Kermit Snelson on Wed, 10 Oct 2001 00:13:02 +0200 (CEST)


[Date Prev] [Date Next] [Thread Prev] [Thread Next] [Date Index] [Thread Index]

[Nettime-bold] RE: <nettime> Steven Levy: Tech's Double-Edged Sword


I attended a lecture by Bill Joy on this subject at Stanford last year.  He
was clearly aware of the long history of ideas concerning the ethics of
science and technology, and had studied it for a long time with considerable
passion.  It was also clear that he had sought out and profited from the
assistance of many experts in the field.

The 60-or-so years of controversy over atomic energy that Geert mentions
were not only central to Joy's presentation, but were also applied to the
present age of KMD ("Knowledge-Enabled Massive Destruction"), extrapolated
forward to the year 2030 (the age of "spiritual machines" in Ray Kurzweil's
term) and traced back to classical Greece and Rome.  Among many, many
examples of how various fields of technology may be used for purposes of
destruction, he showed that what we call "biological warfare" goes back a
long way (e.g., the use of catapults in the Middle Ages to throw
plague-infested corpses into walled cities.) It is true that he didn't quote
Zizek, Butler and Negri, but he did manage to make do with far greater
thinkers:  Aristotle and Nietzsche, for example.

Whether or not one agrees with the solution he proposes ("avoid
democratizing extreme evil"), his lecture is sophisticated and extremely
relevant in the wake of 911.  In fact, one passage of his talk, in
retrospect, seems horribly prescient:

    "So what we're talking about here is whether we're going to give these
kinds of people illimitable power.
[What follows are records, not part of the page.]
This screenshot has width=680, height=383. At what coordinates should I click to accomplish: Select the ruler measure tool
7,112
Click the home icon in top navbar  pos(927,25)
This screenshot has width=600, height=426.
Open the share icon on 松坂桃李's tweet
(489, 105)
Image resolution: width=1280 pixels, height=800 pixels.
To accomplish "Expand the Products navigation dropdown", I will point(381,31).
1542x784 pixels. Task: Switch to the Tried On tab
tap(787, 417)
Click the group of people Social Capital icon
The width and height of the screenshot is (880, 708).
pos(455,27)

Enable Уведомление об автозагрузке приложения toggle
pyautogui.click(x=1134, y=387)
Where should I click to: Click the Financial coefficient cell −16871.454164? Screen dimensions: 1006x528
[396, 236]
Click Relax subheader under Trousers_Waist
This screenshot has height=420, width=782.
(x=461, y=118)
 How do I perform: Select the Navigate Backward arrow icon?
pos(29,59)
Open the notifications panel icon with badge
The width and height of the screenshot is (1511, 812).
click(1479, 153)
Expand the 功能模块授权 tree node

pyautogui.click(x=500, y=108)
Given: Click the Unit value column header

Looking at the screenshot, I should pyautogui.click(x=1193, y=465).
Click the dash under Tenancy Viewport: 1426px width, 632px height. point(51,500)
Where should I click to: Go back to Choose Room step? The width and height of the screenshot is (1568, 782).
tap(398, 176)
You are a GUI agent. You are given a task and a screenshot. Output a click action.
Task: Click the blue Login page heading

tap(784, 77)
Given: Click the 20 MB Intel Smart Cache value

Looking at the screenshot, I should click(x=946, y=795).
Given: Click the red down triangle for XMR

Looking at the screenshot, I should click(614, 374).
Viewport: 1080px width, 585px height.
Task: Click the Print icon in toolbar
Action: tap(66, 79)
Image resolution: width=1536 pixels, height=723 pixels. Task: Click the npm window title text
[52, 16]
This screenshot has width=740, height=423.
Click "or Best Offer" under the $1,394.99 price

It's hard to think about what that would
mean, but what I think about it is it's like Flight 990.  Remember where the
pilot probably crashed the plane?  Imagine if everybody on the plane is a
pilot and has a button to crash the plane.  How many people are going to be
pilots with you on the plane before you're not willing to get on anymore?
Imagine the whole planet is full of pilots.  How does that make you feel?"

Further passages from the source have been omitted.